Playwright: William Shakespeare
At: Actors Revolution Theatre at Angel Island, 735 W. Sheridan
Phone: 773-209-5694; $20
Runs through: Aug. 17
BY MARY SHEN BARNIDGE
If Richard III was Shakespeare's monarch-as-schoolyard shooter, then Richard II was his slacker—a spoiled frat boy concerned only with his own self-magnified complaints, pouting rather than raging at his downfall and provoking his final doom with a shrug and a 'whatever.' But director Robert G. Anderson and actor Jeff Radue are unafraid to play him as such, and THAT is what makes this Actors Revolution Theatre production, well, revolutionary.
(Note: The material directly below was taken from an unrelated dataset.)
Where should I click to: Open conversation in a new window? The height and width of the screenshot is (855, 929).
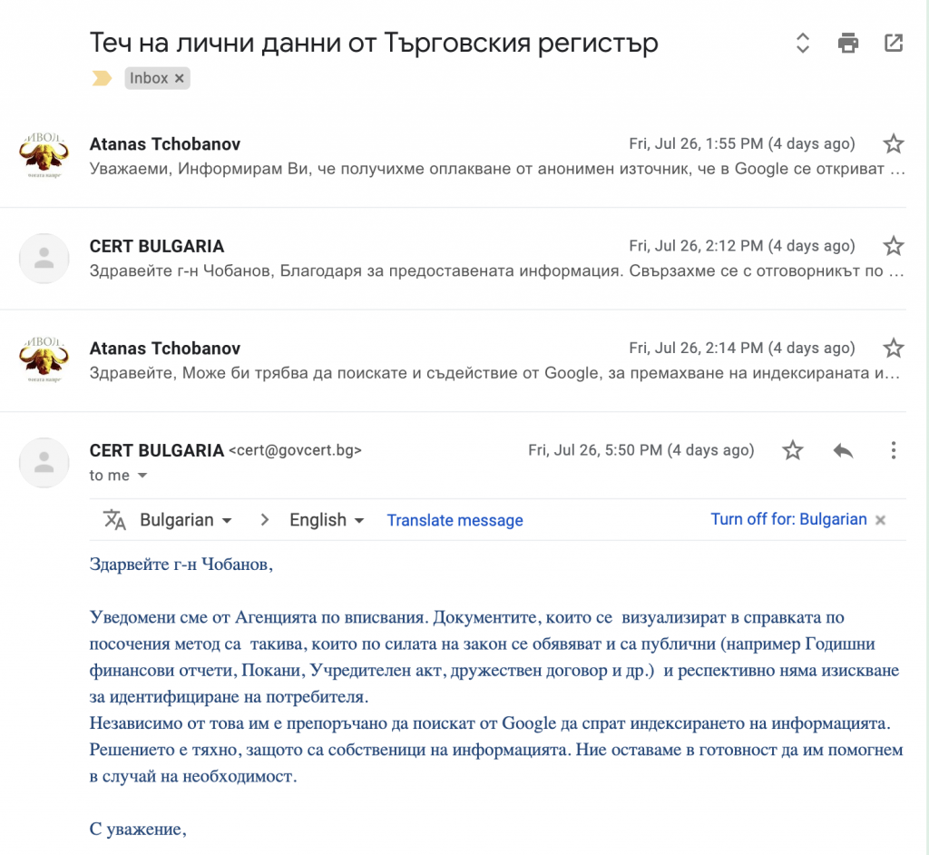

Modern classroom protocol dictates that Shakespeare's Elizabethan verse be re-scored to prose tempo, lest audiences become lulled by its rhythm and meter. Anderson has instructed his players instead to emphasize the artifice, delivering their speeches in a heightened manner recalling Moliére while never allowing it to degenerate into Seussian doggerel. Contradicting this lofty tone, however, are characters rendered immediately recognizable by the deliberately quotidian spin imposed on the nobility's exercise of power over the nation ( as when the Duchess of York NAGS, not begs, Bolingbroke into sparing the life of her son ) .
From his first entrance, Radue's smirking dandy and his entourage of sycophants lend a droll tone ( think Martin Short ) to the proceedings. This carries over to John of Gaunt's deathbed declaration, with its multiple puns, and would infect even the solemn avowals in a chronicle narrated more in serial monologues than in an exchange of repartee, were it not for the oratory agility of the supporting cast, notably Jared Martzell and Scott Stangland as conspirators Bolingbroke and Mowbray. Sturdy performances are also delivered from Ian Forester as the wimpish Duke of Aumerle, Kathryn Daniels as the bewildered Queen Isabella and Karen Vacarro in a scene-stealing portrayal of the forthright Duchess of York.
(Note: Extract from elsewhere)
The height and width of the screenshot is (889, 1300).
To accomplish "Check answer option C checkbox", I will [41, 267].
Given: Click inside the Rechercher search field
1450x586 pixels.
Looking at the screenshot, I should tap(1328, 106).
Anderson's directorial duties may have forced him to neglect his stand-in duties as sound designer; the relentlessly contemplative music bridging the scenes, while lending intellectual distance ( as does the occasional moment played under Angel Island's work lights ) , sometimes grows annoying in its ironic mockery. But whatever else may be said of this fledgling company's unconventional approach to a classroom staple, its originality cannot be denied.